As a former politician who always disliked tribal politics intensely, I am instinctively attracted to the idea of a government of national unity. I nonetheless think it is a bad idea in the current context. Personal experience has also helped to douse whatever enthusiasm for the idea that I may once have had.
I recall the 2008 financial crisis and feeling, and saying, at the time that the enormity of the crisis required a “GNU.” I was shocked by the virulent hostility within my party and outside. Nonetheless, there was sufficient support for the idea of parties working together in the national interest to give oxygen to the coalition formation in 2010—although that was not a GNU. Fatally, it excluded the Labour Party from any responsibility for the consequences of managing the difficult inheritance from the banking collapse, ensuring that politics would become a blame game rather than an attempt to solve very difficult problems.

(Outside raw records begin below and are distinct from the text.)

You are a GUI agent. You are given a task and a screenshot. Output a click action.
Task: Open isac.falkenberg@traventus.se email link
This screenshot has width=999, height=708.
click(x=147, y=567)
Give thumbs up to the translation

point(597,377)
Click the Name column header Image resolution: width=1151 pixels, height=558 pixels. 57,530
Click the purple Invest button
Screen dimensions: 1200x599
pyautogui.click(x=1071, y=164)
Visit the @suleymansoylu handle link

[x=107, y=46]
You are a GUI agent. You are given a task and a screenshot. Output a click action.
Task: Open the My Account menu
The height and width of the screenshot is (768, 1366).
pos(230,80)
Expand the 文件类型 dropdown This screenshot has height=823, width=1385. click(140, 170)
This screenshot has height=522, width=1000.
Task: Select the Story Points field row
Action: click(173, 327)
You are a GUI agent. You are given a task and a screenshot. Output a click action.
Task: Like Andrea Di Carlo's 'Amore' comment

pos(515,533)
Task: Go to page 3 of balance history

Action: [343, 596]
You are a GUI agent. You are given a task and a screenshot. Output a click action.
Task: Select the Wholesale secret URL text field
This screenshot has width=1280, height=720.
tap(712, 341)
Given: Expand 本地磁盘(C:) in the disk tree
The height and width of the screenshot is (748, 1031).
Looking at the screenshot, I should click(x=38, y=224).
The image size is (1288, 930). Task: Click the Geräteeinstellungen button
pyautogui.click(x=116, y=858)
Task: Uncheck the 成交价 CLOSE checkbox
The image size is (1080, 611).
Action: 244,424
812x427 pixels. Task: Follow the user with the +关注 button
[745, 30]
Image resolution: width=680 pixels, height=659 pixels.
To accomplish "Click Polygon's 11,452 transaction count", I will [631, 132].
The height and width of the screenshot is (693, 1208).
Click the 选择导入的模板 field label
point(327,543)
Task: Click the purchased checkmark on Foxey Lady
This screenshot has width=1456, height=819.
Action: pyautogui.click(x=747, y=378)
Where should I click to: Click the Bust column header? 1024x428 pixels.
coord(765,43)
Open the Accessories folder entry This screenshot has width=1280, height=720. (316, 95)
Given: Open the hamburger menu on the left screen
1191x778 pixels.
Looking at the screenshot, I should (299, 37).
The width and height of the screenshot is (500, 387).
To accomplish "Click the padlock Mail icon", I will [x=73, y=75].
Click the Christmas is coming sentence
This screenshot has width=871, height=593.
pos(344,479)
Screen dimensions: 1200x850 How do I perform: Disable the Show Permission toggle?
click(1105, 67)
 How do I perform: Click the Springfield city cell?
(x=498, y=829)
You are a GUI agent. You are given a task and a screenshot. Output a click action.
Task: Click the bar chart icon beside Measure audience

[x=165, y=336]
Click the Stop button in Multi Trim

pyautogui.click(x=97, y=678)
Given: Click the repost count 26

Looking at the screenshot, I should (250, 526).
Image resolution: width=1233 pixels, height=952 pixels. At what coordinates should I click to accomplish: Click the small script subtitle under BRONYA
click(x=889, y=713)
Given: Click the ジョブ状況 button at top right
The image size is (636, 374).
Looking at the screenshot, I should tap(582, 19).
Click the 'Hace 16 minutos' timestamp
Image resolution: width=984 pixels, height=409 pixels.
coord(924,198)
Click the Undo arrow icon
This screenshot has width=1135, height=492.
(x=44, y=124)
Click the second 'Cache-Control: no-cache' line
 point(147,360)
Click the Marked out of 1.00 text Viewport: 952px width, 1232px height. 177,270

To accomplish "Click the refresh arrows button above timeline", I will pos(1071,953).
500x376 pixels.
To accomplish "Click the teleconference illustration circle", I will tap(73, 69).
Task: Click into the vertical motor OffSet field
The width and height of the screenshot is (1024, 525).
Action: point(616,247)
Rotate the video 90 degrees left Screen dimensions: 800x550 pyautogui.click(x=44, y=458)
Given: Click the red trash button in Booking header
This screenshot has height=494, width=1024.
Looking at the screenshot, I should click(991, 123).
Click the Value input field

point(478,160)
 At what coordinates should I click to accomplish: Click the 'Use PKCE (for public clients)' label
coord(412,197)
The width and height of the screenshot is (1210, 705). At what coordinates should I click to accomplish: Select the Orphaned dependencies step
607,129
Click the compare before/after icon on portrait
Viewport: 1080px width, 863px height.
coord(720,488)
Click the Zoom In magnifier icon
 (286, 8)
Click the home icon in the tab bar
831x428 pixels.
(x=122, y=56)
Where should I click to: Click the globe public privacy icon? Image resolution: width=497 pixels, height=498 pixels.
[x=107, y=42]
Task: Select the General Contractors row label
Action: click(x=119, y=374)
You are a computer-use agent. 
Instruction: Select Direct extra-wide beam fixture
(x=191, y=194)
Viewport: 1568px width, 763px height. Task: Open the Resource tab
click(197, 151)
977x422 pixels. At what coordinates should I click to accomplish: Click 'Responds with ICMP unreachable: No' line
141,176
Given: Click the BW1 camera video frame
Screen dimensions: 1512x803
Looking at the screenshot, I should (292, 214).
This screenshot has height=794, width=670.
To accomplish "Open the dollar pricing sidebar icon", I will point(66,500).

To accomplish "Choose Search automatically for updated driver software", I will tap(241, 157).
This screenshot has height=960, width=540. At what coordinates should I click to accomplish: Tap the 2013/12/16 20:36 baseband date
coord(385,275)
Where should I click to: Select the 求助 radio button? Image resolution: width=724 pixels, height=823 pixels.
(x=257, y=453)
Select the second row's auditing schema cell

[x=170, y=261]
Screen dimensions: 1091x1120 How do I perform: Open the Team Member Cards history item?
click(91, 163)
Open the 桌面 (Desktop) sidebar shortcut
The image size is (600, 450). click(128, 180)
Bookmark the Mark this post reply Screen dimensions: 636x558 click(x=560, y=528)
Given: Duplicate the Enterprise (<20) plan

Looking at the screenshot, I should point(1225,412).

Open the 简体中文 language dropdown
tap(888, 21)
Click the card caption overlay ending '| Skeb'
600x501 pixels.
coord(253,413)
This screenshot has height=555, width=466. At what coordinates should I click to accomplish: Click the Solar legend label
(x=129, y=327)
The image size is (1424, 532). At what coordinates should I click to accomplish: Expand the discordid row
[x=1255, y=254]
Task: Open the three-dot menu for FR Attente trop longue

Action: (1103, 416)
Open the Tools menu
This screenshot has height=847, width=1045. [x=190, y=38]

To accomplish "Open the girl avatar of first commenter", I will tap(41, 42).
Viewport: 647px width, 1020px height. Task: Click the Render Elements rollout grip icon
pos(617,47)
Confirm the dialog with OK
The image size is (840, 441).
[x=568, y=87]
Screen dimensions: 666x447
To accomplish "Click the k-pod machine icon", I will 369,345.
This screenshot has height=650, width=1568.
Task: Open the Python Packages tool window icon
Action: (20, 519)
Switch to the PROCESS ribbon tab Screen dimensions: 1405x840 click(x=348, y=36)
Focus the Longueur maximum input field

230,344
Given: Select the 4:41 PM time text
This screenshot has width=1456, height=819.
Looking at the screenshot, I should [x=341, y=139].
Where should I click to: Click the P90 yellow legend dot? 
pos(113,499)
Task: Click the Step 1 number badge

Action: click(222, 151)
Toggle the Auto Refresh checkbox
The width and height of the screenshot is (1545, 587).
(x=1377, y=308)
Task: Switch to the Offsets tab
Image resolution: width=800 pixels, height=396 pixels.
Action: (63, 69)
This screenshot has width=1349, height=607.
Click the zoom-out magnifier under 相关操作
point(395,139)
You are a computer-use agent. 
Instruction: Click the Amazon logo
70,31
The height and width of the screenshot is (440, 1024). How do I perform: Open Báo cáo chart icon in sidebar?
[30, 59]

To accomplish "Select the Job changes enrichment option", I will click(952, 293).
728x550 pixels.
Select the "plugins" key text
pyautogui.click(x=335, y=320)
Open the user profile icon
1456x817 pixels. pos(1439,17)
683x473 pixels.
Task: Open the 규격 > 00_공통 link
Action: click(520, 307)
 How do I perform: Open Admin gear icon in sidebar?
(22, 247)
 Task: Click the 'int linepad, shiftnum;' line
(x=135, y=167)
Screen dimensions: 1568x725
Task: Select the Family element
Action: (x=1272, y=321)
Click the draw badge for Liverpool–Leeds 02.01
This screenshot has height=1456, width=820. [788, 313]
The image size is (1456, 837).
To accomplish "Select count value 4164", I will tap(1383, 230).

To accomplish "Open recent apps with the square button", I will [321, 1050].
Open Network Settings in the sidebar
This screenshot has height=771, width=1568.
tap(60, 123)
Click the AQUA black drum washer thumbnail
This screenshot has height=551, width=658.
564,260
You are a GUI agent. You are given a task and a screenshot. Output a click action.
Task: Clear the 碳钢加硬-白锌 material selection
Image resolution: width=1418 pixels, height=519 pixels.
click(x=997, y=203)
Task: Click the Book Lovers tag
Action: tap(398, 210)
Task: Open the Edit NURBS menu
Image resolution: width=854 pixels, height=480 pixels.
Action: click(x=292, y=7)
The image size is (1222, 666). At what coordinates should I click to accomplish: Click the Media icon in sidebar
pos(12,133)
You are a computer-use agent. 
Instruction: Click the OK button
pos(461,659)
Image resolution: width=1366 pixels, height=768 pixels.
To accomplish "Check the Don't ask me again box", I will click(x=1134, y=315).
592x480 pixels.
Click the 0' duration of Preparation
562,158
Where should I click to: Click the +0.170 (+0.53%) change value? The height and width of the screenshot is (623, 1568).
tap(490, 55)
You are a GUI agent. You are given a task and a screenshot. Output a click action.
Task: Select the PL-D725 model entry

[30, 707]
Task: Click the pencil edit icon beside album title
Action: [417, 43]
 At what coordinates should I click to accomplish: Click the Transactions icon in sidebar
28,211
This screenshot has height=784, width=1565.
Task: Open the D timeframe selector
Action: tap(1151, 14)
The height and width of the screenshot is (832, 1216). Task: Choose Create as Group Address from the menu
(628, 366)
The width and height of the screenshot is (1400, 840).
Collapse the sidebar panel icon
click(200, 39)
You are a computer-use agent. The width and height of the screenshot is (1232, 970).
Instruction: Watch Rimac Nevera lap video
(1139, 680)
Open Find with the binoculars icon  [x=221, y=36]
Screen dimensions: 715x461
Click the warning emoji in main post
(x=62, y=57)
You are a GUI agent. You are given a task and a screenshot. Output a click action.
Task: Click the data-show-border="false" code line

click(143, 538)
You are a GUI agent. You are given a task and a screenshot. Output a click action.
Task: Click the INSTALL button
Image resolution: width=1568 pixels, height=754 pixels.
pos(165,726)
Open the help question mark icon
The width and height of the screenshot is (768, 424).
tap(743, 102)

Tribal politics took over very quickly, despite pockets of good collaboration within the coalition (I like to think my Business, Innovation and Skills department was one of them). The Conservatives became proficient at monopolising credit and shifting blame. Relations grew bitter when core political interests were involved as in the AV referendum. When Nick Clegg campaigned on the merits of coalition government in 2015, the vague goodwill towards the outgoing coalition among Conservative and centrist voters was swamped by terror of a Labour/SNP coalition.
The idea of a GNU reared its head during the Brexit legislation stand-off between parliament and the government. The proposal was for a temporary, single-purpose GNU to stop a no-deal Brexit and, perhaps, introduce a confirmatory referendum. There was however never great clarity over who, how or when. Jeremy Corbyn’s insistence that it was “his turn” to be prime minister and lack of agreement among opposition parties and Tory rebels killed the idea.
The current crisis is potentially more serious in economic terms than the financial crisis or a no-deal Brexit. It also involves life and death decisions, as in war. I don’t however see much sign of inter-party enthusiasm for a GNU. Labour is clearly very nervous about getting lured into the trap of being associated with the government’s errors, which it will want to exploit in due course. A safer course is to talk piously about “constructive criticism” and “the national interest” while keeping up a steady barrage of condemnation of “incompetence.” The Tories will be nervous of letting the new Labour leader acquire too much respectability and credibility and a giving him a platform in government for undermining their Brexit project. Each of these negatives has a positive flip side but in Britain’s low-trust, confrontational political culture the negatives win.
A more serious argument for keeping clear of a GNU is that whenever mainstream parties bury their differences there ceases to be an outlet for popular dissatisfaction and protest, leaving the way clear for extremists. The German “grand coalition” could be said to have fathered the extreme right AFD, though the main beneficiaries have actually been the moderate Greens. Holland, Ireland and countries in Scandinavia, with broadly-based coalitions, have also seen a populist reaction—though “normal” party politics didn’t stop Brexit in Britain or the rise of Trump in the US, and the wartime coalition government did not fuel communism or fascism.
There is potentially a big dividing line opening up over the pandemic, when more and more younger families, suffering economically and from a deprivation of basic day-to-day freedoms, rebel against restrictions designed to extend the lives, predominantly, of the elderly. Politicians will have to move carefully and as consensually as possible. But that does not require a GNU.